Страшная боль режет голову, отдает в висках. Кажется, что по  тысячи наковален одновременно бьют кузнечные молотки: «Бум! – Бум! – Бум!». Сухость во рту. Глоток воды! Всего один глоток ледяной, обжигающей горло, спасительной влаги! Федус лежит на давно не метеном полу. Сгреб под голову грязный половик из цветных пестрых лоскутков, искусно сработанный и подаренный им с Иваном бабой Катей. Нет сил, открыть глаза. Нет сил, пошевелиться. Вот он кран, всего два шага. Пустота. Он падает в черную холодную пустоту. Он летит быстро, ускоряясь и, кажется это все! Это конец! Полный провал памяти. Где он? Почему на полу? Он не может вспомнить ничего. Как он три дня назад, во второй половине дня шел по Привокзальному парку. В парке, на одной из скамеек, трое местных безработных выпивох: обмывали полученную сегодня и тут же отнятую у матери пенсию одним из этой троицы: «Слоном». Водка лилась рекой! На скамейке открытые банки кильки, нарезанная колбаса, сырки.

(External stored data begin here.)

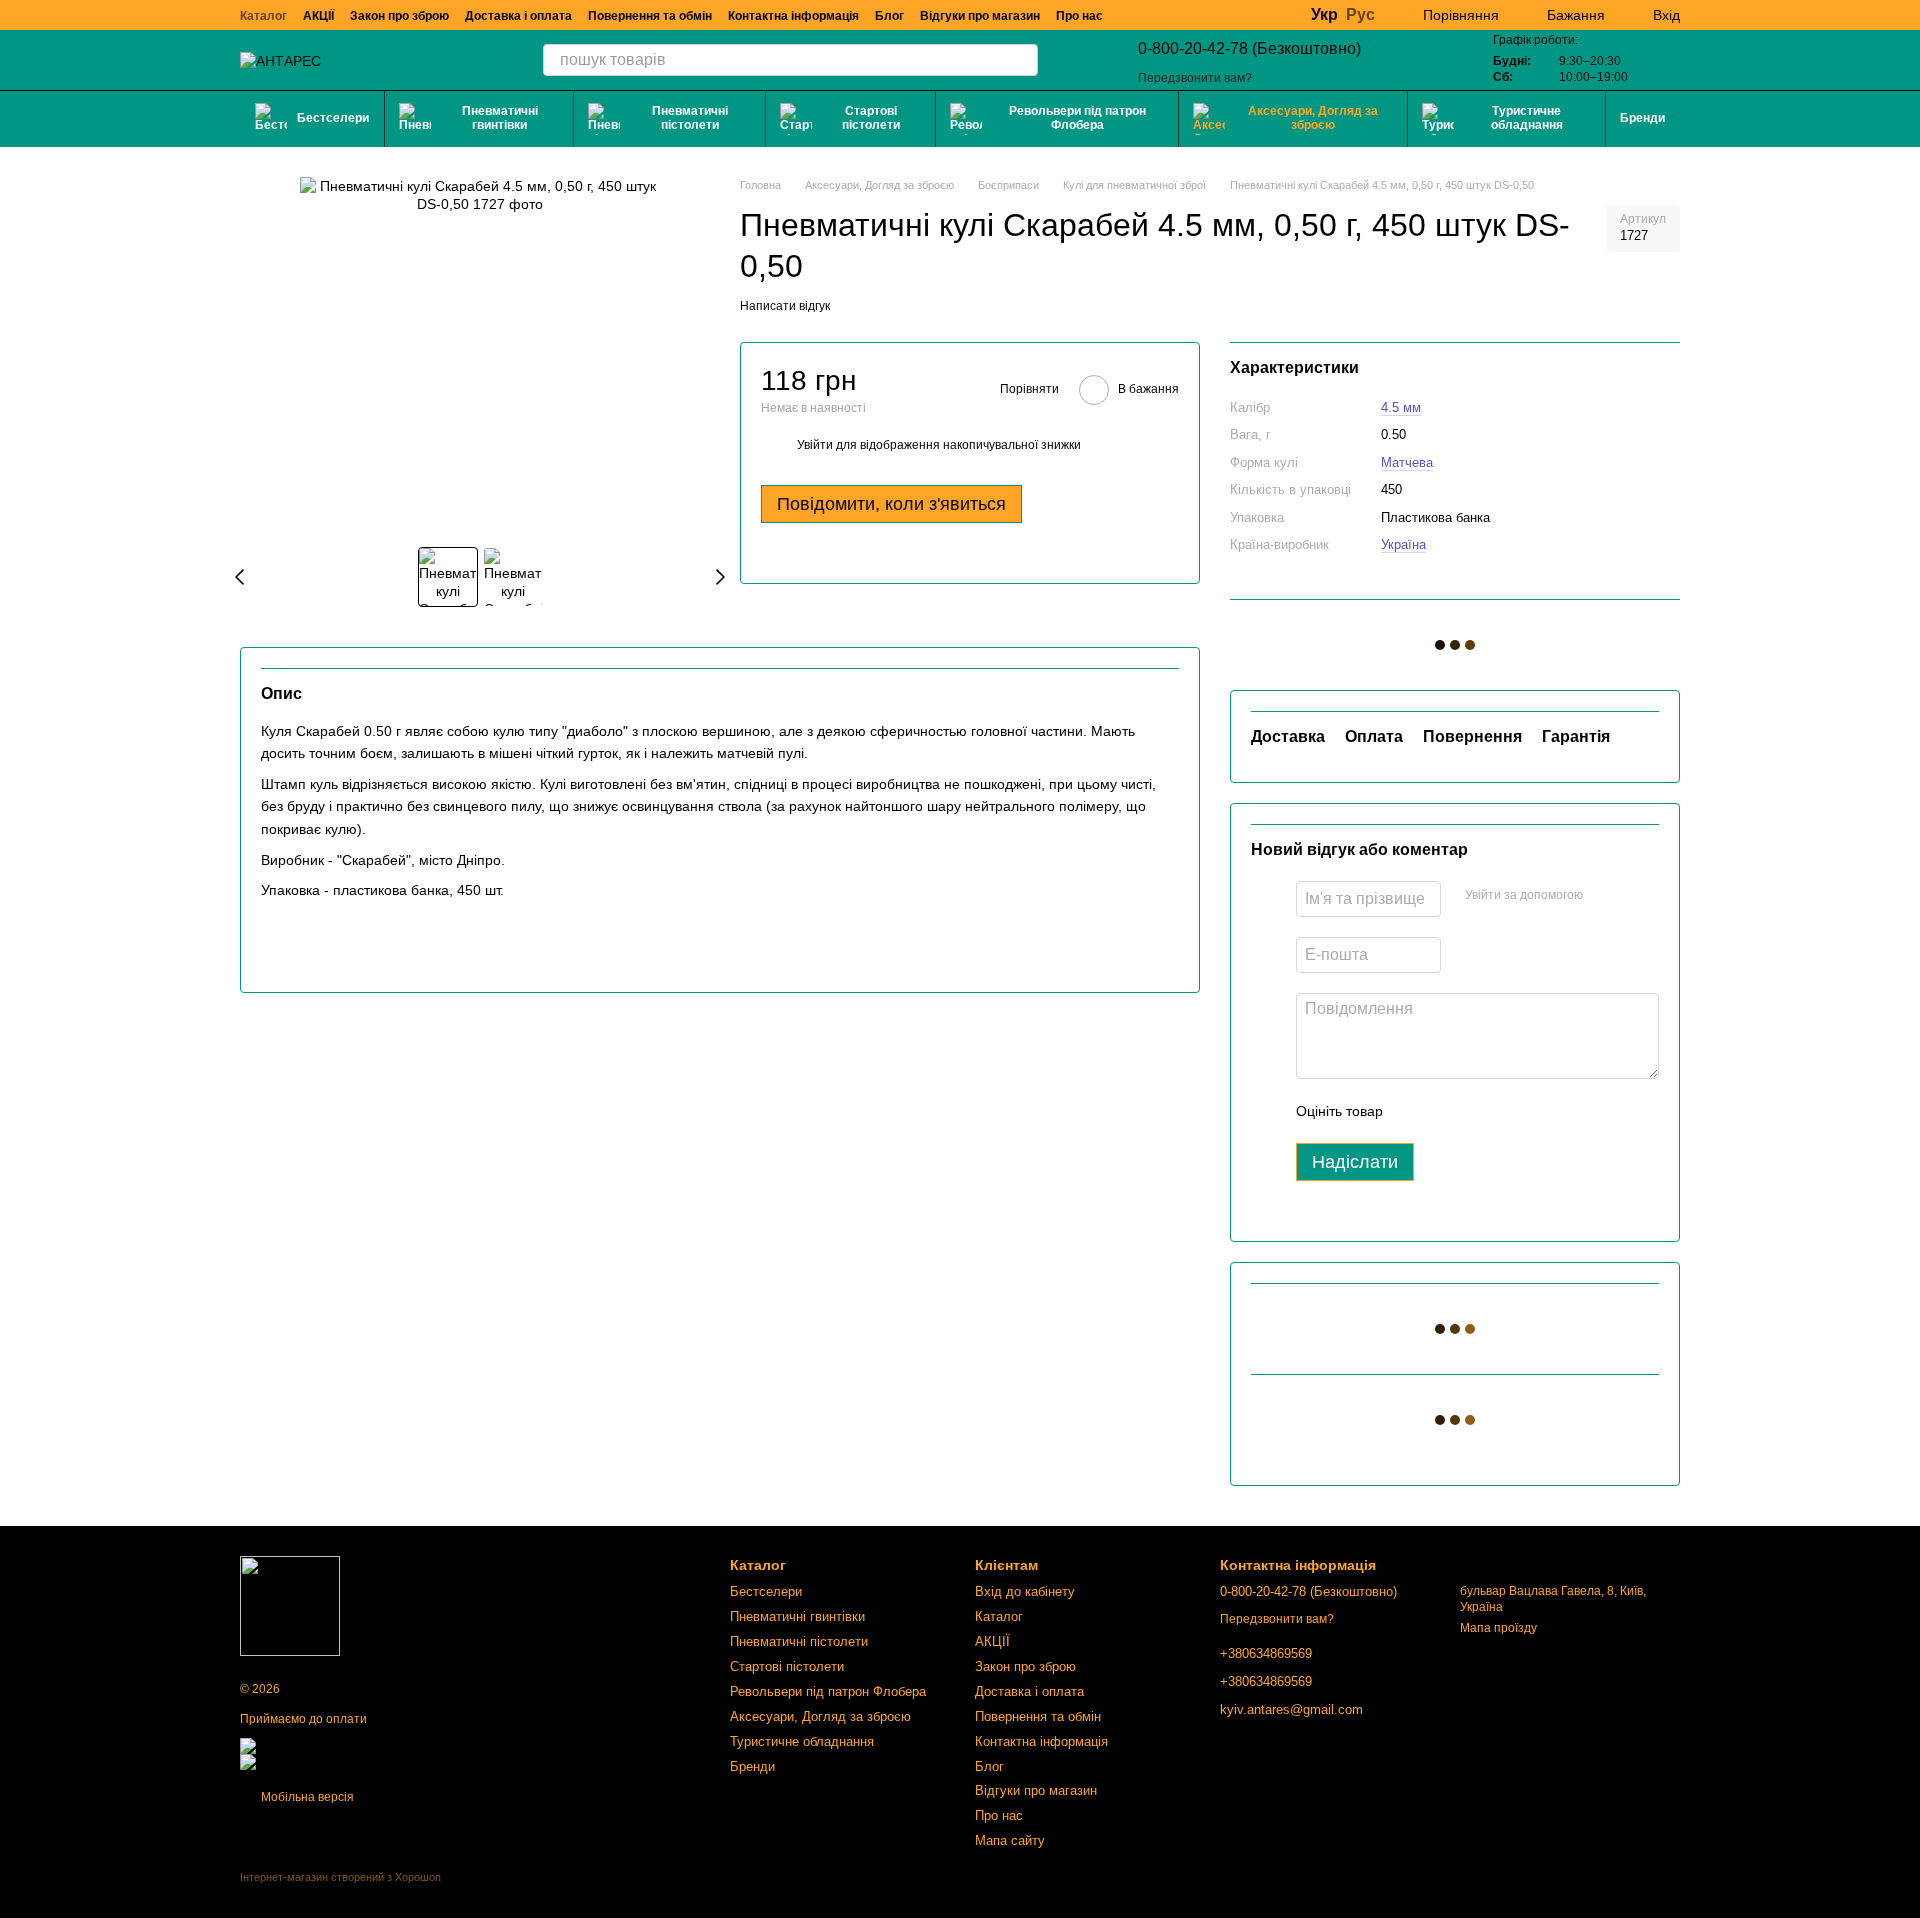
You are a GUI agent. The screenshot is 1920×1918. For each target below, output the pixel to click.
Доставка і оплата (518, 16)
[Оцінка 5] (1544, 1111)
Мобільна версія (306, 1797)
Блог (889, 16)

- Федус, какие люди! - «Слон» пошатываясь, подошел к улыбающемуся Федору. Обнял его, как старого друга, хотя раньше никогда с ним не общался. Видел, знал, как и, наверное, все в Ясном. Не помнит Федус, как его стали все наперебой угощать: уговаривать выпить.
- Отлава. Федус не дулак.
- Ты, че, в натуре. Все ништяк! – Совал ему в руки до половины налитый стакан Архип, сидевший на зоне несколько раз, правда, по пустякам. Последний раз полгода назад. Он получил год за тунеядство. Но, и освободившись, за полгода он не проработал, ни дня. Так и жил, перебивался случайными подработками. Крал, где, что плохо лежало. Весь день, как на посту, дежурил у спецмагазина, продающего спиртное. Сегодня ему повезло, пришел «Слон» с капустой. Даже не стали брать привычное вино: взяли, как люди – водку.

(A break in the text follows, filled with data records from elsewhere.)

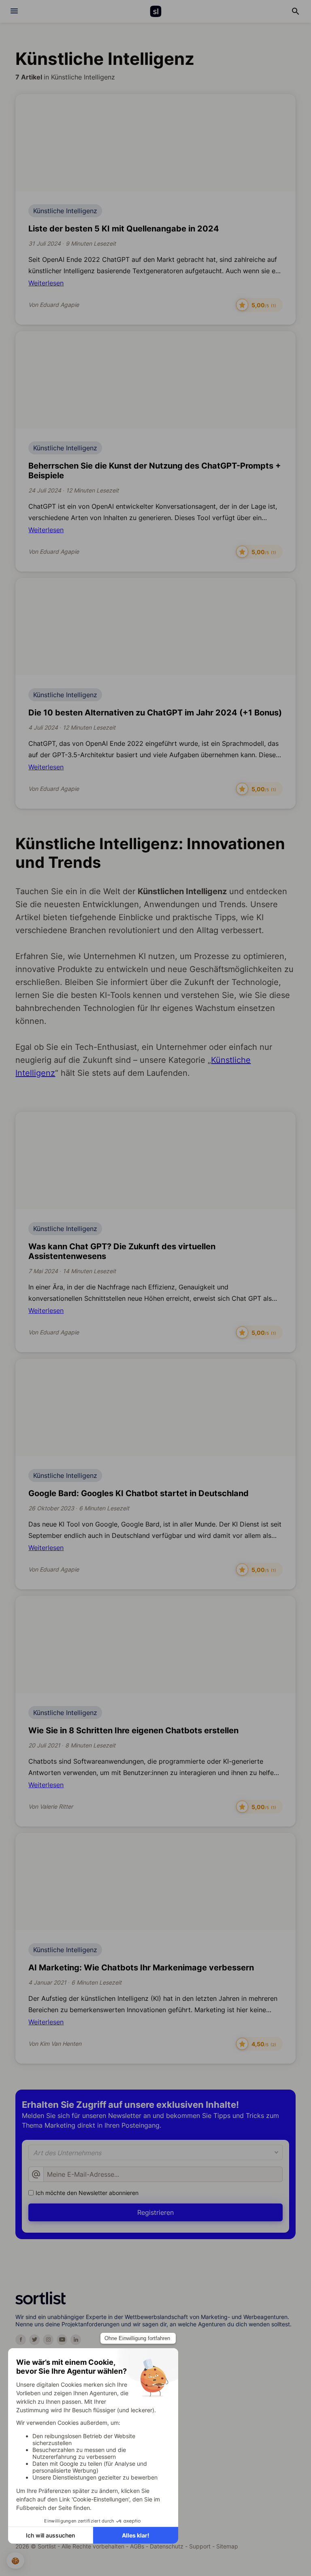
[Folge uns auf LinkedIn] (75, 2339)
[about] (14, 10)
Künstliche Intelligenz (65, 211)
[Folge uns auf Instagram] (48, 2339)
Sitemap (227, 2546)
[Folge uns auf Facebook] (20, 2339)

Не помнил Федус, как «Слон», плеснул в стакан с лимонадом водки, протянул ему:
- Молодец Федус! Не пей отраву. Это мы алкаши конченные. На, пей лимонад!
Лимонад Федор любил, и с удовольствием взял наполненный «Слоном» стакан со сладким шипящим,  отдающим в нос напитком. Потом второй, третий…
Водку уже подливали не таясь. Да и не видел уже ничего Федус. Все заволокло густым белым туманом. Ему наливали. Он пил. Не помнил Федор, как он плакал, звал на помощь, катаясь в пыли в парке, возле скамейки. Как его принесли домой, пожалев, идущие на танцы молодые парни из соседнего села Ступино, где его тоже все знали. Трое суток, в страшных агониях от головной боли, обливаясь холодным потом, задыхаясь от удушья, бился Федус. Наверное, только благодаря сердобольной бабе Кате, сидевшей возле него все эти дни, остался жив. Как за родным ухаживала она за ним, поила рассолом, куриным бульоном. Даже фельдшера на дом вызывала: «Сделать ему хоть что-нибудь, «сонный укол», хоть на несколько часов уменьшите страдания!».
- Сволочи, издеваются над юродивым, судьбой обиженным, - говорила она приходившим узнать самочувствие Федора старушкам. – Он сердечный больной на голову, а они его водкой напоили. Сволочи…
Через три дня Федор проснулся. Сел на смятую кровать, обхватив руками заросшую, давно не чесаную, голову.
- Федус дулак! Пил атлава! – бормотал он.
Пошатываясь, под руку с бабой Катей,  вышел на улицу. Сели на лавочку возле барака.
- Посиди сердешный. Свежий воздух лечит лучше лекарства. Душно у тебя в комнате.
Вечер. Конец мая. Земля еще не распалилась летним зноем и с заходом солнца остывала. Воздух, наполненный дурманящим ароматом черемухи и нежным, щекочущим ноздри цветов сирени, веял приятной вечерней прохладой. Где-то в зарослях соседнего Привокзального парка робко, словно артист перед концертом, пробует голос соловей: «чук – чук – чук». Пройдет час-два, скроется золотое зарево от зашедшего солнца за горизонт и начнет он свой концерт, соревнуясь в вокальном искусстве со своими сородичами. Будут звучать раздирающие душу трели до самого утреннего рассвета.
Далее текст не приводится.